• **What this task involves**:
Report each line of the data that has "panel" somewhere in it.

Saved data entries
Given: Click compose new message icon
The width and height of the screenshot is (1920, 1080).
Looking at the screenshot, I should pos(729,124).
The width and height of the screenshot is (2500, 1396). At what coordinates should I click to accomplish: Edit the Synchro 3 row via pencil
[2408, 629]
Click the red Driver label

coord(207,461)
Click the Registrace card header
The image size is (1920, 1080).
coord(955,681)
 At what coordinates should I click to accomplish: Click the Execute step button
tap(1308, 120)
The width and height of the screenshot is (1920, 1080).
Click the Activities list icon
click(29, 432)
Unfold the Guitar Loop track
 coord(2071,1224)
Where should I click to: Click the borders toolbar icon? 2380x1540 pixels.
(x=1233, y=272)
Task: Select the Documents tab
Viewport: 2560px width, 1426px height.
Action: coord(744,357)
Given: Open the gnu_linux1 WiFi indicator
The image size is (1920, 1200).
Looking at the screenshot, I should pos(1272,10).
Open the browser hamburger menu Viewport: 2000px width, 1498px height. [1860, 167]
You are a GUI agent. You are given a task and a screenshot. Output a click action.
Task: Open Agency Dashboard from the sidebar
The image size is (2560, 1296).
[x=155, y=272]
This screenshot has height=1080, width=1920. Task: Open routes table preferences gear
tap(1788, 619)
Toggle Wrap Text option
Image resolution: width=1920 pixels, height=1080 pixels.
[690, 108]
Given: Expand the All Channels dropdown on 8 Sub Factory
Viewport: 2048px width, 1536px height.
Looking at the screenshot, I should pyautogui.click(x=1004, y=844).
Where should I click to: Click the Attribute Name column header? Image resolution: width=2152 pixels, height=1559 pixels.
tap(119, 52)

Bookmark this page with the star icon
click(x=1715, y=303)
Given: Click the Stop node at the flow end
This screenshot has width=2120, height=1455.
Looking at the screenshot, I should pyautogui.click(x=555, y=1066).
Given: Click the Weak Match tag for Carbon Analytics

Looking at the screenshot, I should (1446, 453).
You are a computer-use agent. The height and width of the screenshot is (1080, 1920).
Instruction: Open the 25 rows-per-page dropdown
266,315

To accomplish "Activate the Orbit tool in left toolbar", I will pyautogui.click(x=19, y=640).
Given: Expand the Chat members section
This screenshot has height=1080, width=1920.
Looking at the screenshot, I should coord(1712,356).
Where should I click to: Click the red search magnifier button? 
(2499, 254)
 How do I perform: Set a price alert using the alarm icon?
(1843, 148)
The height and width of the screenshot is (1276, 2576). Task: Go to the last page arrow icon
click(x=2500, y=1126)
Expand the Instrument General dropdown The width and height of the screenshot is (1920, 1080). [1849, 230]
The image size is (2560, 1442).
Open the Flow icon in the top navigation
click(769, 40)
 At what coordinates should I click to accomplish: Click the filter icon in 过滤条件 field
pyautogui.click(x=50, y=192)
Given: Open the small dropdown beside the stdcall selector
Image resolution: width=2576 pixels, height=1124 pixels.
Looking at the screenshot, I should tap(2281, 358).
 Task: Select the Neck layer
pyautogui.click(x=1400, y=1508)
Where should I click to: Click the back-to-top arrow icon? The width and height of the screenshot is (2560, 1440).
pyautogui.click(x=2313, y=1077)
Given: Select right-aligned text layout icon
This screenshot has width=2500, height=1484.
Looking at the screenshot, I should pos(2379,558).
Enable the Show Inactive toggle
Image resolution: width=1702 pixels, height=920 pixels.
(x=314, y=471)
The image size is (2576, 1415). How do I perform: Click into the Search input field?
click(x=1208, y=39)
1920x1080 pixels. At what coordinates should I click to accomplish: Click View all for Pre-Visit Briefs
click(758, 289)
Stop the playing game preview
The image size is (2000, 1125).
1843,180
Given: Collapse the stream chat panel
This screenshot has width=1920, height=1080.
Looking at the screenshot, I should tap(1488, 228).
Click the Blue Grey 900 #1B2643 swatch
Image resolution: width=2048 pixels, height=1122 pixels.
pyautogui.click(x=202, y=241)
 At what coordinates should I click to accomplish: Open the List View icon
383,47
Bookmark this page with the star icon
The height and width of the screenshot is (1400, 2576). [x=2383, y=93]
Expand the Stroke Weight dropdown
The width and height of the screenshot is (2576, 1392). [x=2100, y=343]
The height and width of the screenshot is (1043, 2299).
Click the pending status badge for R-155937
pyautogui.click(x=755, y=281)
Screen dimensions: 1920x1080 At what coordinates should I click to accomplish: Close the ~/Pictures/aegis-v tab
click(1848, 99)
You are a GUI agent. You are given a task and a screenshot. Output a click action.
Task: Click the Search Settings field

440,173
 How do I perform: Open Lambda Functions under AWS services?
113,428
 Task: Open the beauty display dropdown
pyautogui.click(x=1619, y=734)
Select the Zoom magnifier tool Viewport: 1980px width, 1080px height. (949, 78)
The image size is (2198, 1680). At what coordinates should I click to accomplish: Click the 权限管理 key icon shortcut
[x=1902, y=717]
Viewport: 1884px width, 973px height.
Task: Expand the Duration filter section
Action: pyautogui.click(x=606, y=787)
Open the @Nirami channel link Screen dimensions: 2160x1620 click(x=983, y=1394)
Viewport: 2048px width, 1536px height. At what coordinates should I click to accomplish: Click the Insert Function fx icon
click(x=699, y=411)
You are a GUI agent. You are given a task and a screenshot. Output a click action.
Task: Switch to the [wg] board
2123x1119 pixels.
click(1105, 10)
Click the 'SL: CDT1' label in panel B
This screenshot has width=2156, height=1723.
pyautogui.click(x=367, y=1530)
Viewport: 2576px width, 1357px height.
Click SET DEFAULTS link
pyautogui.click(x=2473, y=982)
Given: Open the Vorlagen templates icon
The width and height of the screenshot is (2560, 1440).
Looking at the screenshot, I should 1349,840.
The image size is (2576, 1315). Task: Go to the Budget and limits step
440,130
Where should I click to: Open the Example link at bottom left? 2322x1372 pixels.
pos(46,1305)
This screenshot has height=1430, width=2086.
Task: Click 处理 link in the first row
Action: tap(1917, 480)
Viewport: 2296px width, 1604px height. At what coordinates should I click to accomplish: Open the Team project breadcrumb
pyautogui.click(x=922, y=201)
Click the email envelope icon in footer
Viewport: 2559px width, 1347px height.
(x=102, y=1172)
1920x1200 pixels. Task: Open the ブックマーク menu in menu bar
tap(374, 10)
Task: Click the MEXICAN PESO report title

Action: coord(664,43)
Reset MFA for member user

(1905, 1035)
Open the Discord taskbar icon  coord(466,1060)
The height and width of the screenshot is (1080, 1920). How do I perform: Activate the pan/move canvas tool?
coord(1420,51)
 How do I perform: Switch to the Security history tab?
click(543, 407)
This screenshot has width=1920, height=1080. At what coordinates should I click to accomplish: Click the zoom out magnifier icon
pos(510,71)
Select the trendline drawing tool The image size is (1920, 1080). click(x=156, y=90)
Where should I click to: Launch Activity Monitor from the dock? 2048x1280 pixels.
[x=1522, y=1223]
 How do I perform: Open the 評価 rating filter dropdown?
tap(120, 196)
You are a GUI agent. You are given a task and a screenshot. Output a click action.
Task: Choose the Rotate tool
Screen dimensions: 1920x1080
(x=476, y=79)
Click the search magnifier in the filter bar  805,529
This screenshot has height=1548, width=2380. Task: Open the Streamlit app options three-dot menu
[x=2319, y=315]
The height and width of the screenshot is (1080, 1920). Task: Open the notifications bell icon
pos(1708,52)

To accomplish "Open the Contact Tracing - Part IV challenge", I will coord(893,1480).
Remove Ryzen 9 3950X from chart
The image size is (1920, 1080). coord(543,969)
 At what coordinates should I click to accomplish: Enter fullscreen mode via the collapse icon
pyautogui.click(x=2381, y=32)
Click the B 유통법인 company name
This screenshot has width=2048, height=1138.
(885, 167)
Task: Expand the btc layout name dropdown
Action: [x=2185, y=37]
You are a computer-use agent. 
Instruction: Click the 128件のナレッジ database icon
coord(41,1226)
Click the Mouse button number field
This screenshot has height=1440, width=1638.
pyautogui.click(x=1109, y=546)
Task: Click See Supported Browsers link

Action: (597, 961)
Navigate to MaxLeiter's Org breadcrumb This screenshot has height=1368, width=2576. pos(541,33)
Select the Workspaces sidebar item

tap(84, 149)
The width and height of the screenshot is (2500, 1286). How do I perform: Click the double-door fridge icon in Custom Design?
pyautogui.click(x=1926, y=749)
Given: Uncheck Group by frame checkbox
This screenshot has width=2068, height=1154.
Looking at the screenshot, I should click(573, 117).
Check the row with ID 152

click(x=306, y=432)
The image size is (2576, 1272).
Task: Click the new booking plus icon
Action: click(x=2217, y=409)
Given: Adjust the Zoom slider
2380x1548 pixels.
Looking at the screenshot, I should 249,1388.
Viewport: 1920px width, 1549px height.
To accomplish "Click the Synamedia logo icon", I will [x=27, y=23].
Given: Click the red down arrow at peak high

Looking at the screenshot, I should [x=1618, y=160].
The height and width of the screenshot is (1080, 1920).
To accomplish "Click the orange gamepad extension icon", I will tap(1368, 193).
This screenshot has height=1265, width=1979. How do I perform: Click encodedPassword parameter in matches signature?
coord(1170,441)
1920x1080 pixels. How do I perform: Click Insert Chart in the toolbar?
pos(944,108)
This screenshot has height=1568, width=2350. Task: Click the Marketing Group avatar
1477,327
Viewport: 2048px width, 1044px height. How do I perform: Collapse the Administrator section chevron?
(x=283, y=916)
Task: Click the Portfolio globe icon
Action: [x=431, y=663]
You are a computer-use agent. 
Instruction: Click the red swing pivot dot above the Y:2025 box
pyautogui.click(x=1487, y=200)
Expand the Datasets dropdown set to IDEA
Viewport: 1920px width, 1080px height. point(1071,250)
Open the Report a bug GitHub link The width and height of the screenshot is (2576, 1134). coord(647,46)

• **Task answer**:
Given: Collapse the stream chat panel
Click the 'SL: CDT1' label in panel B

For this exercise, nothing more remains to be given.